• [INFORMATION SUPPLIED]:
+===+

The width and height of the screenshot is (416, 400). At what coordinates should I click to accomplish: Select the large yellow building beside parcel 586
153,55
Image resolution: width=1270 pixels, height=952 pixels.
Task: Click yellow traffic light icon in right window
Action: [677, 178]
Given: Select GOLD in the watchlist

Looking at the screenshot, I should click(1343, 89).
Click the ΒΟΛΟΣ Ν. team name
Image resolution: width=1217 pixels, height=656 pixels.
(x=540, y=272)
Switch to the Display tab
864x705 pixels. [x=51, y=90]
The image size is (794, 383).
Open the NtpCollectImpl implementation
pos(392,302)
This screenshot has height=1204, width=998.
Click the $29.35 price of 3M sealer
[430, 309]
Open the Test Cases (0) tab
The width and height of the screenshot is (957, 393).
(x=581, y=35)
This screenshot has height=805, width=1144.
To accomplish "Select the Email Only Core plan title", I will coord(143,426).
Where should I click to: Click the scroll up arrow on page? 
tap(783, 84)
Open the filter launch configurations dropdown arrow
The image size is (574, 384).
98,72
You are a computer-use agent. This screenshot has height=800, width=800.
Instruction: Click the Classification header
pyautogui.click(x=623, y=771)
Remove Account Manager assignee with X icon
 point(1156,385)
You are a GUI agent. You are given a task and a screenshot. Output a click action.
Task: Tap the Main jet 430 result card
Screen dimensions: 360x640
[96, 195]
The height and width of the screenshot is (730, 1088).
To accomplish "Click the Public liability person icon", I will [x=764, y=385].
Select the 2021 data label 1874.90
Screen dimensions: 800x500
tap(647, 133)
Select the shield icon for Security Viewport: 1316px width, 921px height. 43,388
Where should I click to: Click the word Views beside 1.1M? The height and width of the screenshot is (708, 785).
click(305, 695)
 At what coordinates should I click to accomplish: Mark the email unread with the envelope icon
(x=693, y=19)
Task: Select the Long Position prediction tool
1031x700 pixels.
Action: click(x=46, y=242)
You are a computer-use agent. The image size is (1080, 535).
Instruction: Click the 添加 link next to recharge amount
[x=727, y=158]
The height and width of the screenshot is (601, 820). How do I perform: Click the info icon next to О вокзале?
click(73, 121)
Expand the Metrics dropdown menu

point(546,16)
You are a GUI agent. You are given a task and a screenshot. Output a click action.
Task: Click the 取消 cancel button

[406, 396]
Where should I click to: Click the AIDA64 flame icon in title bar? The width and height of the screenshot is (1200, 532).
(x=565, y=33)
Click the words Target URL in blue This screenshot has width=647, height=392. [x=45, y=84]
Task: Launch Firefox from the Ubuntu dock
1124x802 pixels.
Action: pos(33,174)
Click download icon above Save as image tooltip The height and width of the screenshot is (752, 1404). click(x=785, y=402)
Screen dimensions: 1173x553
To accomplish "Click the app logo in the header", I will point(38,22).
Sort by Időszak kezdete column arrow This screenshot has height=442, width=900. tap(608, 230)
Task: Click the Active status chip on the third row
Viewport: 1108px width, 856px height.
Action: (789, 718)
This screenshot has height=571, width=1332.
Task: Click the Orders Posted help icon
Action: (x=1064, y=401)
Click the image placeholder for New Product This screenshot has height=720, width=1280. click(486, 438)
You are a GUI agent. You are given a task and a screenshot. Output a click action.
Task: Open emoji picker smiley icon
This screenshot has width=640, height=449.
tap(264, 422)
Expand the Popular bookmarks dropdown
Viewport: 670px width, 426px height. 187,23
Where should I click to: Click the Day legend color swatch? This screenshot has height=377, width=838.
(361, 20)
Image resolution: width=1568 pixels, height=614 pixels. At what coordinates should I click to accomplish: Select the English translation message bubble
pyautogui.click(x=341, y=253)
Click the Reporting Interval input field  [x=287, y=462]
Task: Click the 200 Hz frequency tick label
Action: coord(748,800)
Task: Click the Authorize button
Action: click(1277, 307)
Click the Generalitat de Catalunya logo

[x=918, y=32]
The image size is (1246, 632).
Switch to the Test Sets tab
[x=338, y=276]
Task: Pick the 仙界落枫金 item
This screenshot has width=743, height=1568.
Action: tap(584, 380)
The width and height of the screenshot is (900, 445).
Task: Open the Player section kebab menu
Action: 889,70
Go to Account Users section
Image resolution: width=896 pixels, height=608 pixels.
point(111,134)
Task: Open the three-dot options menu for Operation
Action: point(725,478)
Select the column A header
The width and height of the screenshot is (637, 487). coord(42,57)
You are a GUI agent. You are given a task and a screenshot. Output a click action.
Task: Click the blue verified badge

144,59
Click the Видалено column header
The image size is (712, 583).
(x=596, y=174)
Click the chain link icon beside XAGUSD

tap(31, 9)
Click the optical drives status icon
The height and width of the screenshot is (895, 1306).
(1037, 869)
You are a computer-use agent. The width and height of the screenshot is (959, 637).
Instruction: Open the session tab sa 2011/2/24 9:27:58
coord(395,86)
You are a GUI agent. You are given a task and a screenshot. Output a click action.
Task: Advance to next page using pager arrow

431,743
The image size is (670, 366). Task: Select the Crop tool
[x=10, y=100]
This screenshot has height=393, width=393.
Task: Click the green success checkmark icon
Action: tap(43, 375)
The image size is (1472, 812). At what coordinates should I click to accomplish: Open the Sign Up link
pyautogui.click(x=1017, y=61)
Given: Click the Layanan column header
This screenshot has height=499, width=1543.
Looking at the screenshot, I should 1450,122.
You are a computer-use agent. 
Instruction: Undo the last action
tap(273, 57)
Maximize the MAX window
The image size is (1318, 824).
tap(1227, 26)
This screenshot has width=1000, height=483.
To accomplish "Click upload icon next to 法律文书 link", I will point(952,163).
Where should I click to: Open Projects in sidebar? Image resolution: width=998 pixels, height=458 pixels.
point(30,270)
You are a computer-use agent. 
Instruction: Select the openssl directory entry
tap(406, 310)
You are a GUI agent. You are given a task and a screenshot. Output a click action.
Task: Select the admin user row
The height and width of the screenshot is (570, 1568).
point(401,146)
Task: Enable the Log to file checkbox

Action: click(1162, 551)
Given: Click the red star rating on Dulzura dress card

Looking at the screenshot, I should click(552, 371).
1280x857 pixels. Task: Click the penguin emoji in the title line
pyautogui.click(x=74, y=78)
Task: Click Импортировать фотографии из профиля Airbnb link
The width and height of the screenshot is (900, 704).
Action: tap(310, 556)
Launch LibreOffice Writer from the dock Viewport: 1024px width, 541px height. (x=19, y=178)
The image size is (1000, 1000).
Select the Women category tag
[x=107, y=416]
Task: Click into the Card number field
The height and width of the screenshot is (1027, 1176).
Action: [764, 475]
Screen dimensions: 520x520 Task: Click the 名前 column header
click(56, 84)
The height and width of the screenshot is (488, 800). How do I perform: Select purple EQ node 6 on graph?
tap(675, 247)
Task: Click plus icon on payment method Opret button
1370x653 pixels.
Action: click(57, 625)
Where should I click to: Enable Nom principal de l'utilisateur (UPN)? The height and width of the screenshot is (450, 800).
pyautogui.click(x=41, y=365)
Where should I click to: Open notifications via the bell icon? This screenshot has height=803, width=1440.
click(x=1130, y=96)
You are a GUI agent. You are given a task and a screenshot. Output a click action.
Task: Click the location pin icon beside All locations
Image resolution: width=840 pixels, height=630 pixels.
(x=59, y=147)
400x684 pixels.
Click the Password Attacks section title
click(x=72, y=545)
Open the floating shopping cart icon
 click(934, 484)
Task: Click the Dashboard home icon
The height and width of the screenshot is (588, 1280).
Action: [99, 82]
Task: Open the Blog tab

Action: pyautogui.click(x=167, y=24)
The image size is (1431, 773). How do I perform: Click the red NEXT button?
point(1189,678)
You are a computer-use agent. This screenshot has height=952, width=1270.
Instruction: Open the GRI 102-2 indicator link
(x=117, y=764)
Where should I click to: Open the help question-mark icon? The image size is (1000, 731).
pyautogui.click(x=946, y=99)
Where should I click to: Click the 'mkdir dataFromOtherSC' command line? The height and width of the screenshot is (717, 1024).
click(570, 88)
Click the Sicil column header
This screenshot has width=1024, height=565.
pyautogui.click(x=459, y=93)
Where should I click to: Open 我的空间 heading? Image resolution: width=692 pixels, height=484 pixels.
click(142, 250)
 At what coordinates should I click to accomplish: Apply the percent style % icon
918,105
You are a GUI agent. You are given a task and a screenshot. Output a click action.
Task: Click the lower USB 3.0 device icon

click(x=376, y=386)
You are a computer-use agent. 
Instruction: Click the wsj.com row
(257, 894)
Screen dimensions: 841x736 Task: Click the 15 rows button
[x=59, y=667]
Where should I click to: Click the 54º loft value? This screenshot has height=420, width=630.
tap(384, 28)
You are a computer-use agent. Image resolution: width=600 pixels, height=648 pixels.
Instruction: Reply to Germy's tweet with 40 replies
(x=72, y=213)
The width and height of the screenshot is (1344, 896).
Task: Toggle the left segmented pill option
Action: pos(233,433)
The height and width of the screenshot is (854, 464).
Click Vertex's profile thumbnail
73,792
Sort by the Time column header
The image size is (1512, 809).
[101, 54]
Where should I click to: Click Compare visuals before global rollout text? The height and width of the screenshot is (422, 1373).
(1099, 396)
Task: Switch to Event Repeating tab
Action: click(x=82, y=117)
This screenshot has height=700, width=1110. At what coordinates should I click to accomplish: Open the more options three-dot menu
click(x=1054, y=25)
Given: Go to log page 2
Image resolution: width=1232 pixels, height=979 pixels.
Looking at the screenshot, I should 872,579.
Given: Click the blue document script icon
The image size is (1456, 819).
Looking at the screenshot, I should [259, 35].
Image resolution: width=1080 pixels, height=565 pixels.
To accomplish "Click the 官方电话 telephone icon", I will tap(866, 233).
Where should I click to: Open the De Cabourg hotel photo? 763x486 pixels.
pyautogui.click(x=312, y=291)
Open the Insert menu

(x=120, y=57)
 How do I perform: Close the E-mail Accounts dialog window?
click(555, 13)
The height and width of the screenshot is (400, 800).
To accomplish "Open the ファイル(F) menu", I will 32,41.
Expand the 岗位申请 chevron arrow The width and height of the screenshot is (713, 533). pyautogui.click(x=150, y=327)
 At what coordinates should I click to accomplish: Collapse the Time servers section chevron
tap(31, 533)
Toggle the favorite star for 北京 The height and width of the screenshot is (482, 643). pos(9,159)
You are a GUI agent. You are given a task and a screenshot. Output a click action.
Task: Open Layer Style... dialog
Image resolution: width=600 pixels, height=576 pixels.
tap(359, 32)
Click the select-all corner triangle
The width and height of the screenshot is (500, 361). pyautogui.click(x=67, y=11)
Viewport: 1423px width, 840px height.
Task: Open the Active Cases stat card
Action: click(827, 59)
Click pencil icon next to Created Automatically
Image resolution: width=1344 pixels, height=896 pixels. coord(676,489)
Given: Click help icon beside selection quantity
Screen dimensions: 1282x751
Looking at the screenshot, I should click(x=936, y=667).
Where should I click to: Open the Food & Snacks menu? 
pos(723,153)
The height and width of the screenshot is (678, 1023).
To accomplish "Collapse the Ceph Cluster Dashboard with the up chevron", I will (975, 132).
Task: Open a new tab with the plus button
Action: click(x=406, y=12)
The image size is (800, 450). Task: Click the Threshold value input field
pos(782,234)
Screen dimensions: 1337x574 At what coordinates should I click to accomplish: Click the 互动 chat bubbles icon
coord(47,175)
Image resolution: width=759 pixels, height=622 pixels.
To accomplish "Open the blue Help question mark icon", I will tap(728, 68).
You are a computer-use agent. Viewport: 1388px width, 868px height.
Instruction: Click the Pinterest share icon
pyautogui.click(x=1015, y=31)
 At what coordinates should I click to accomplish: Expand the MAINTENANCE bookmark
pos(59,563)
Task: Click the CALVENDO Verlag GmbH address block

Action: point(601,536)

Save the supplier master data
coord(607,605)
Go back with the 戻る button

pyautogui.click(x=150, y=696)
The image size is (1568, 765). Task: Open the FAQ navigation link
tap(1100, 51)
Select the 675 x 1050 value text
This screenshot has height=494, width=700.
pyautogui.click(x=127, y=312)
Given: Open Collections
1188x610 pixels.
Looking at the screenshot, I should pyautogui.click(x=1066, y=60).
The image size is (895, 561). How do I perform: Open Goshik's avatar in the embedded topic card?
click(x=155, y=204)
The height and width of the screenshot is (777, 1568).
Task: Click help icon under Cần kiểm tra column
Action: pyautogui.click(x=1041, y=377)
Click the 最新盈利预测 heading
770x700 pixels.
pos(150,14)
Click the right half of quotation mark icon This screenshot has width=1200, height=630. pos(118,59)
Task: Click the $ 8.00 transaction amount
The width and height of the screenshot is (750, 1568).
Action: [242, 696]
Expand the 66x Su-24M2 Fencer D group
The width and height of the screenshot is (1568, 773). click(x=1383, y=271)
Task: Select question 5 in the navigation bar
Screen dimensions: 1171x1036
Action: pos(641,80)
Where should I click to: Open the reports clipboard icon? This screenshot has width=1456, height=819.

+===+

• [ACTIVITY]: Filter this listing and copy only the lines holding the word "status".

• [ANSWER FOR THE TASK]:
Task: Click the Active status chip on the third row
Click the optical drives status icon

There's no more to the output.